On Wednesday a reporter asked ICICI Lombard General Insurance Company Ltd’s officials at a press meet about the need for a Chairman to head IRDAI?
The sectoral regulator has been functioning without a Chairman since May 2021 and it is business as usual at the Hyderabad headquartered office with the savings of over Rs 4 lakh per month as salary per month.
A senior industry official preferring anonymity told IANS: “Perhaps the government can give the necessary powers to the IRDAI Members and abolish the Chairman’s post. The other option is to have IRDAI as one more wing of the Reserve Bank of India (RBI).”
Continuing further the official added: “The industry is waiting for an ‘Annaatthe’ or an action oriented Chairman for IRDAI as many things are in a limbo.”
“The existing Members are not even responding to the letters/mails sent to them. At least the earlier Chairman used to respond to the letters and would meet the industry officials when a meeting was sought,” the official bemoaned.
What the official seems to be true as queries sent to some of the Members by IANS on several aspects were not even acknowledged nor they answer or return the calls.
Meanwhile, the government has called for applications for the post of Member (Non-Life) as the incumbent T.L.Alamelu’s tenure is ending in May, officials said.
Be that as it may, industry officials had told IANS that the incoming IRDAI Chairman has important tasks like setting the house in order, working towards its core mission of policyholder’s interest, speeding up the new company licensing process, avoiding micromanagement and others.
They also said upward revision of motor third party premium, simplification of its regulations, leveling the playing field are some of the other areas, the officials added.
Industry officials told IANS that the IRDAI has not licensed any new insurer during the past couple of years.
Even the Andhra Pradesh government’s initiative to set up a crop insurance company is getting delayed, they said.
“Globally in the insurance sector, many things are changing focussed on safeguarding the policyholder’s interest, growing the industry and making the players remain solvent,” a head of a large non-life insurer had told IANS on the condition of anonymity.
The industry officials told IANS that IRDAI had gone into micro-managing the sector with various regulations warranting more structures for monitoring resulting in undesirable outcomes.
“The moment you go into granularity, it takes away the focus on insurance. The IRDAI should first address the structural issues,” a CEO of a private insurer told IANS.
N.Rangachary, the first IRDAI Chairman, told IANS that it is time to do a review of IRDAI since it is more than two decades old and several senior industry officials have voiced their views to IANS.
“There should be a review committee to go into all regulatory aspects. It is time to see whether the original goal of forming the regulatory body has been fulfilled and if not, the action to be taken,” Rangachary suggested.
Industry officials also told IANS that IRDAI should not be a parking lot for retired bureaucrats as a post retirement perk.
“What kind of energy can a retired bureaucrat or an official from public sector insurance companies bring in?
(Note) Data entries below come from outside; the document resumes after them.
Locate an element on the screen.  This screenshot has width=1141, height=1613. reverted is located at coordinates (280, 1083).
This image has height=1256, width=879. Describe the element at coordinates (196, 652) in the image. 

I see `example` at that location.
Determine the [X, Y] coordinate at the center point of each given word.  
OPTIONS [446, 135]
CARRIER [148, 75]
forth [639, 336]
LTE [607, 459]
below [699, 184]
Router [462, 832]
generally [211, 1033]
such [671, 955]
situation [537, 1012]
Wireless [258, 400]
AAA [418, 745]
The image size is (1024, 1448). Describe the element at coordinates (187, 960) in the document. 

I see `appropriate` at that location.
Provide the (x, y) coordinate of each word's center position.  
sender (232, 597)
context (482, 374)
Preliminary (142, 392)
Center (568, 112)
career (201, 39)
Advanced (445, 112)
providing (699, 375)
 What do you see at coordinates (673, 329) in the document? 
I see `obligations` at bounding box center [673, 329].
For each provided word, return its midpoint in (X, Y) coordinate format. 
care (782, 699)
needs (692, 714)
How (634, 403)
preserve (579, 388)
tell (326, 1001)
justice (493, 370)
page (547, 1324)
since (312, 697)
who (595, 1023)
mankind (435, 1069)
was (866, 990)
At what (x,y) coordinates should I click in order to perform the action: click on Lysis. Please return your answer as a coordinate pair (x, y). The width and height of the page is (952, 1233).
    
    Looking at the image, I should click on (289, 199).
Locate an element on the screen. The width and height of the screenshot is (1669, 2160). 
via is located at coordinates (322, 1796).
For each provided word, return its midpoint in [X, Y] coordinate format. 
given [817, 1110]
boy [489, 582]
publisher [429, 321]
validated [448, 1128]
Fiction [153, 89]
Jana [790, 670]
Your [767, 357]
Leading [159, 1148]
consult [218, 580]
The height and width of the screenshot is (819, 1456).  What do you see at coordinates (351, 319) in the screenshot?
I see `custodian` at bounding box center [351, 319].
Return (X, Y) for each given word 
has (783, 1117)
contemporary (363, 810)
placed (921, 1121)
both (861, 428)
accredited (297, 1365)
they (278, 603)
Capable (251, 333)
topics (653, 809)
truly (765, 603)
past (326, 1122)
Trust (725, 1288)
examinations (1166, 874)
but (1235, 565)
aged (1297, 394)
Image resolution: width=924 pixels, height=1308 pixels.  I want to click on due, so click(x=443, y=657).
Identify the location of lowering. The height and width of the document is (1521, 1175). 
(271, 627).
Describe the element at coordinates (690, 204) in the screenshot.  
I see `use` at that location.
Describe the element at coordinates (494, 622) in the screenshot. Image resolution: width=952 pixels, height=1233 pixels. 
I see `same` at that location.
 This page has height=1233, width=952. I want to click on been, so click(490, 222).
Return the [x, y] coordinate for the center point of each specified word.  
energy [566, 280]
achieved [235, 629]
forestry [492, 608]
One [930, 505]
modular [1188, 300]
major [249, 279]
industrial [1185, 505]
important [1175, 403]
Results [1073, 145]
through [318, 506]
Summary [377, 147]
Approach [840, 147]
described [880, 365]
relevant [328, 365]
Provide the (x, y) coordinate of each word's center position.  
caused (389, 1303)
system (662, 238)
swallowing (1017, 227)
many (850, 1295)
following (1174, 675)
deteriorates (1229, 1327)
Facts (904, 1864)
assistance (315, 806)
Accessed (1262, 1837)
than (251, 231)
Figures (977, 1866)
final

The financial services industry is changing fast. But the insurance regulator is still in the year 2000,” a CEO of an insurance company not wanting to be named told IANS.
“There is nothing wrong in having a seasoned civil servant as the Chairperson of the Authority, who can bring to bear her/his unalloyed administrative capabilities, ably assisted by the full-time Members, who are from insurance background, viz., life, non-life, reinsurance and actuarial, which has been the case as of now,” D. Varadarajan, a Supreme Court lawyer specialising in Insurance and Corporate Laws and a Member on KPN Committee on Insurance Laws Reforms told IANS.
“In the past, the Government has also experimented with industry insiders as the Chairperson,” he added.
Industry officials also told IANS that the ease of doing insurance business in India is almost nil.
“Ease of doing insurance business in India? You must be joking. One should ask the industry players on how IRDAI is a control freak. The licence permit raj is in full force in the insurance sector,” a senior industry official preferring anonymity told IANS.
The IRDAI not only licences the insurers, intermediaries but also the outsourcing agencies like the healthcare claim processing companies.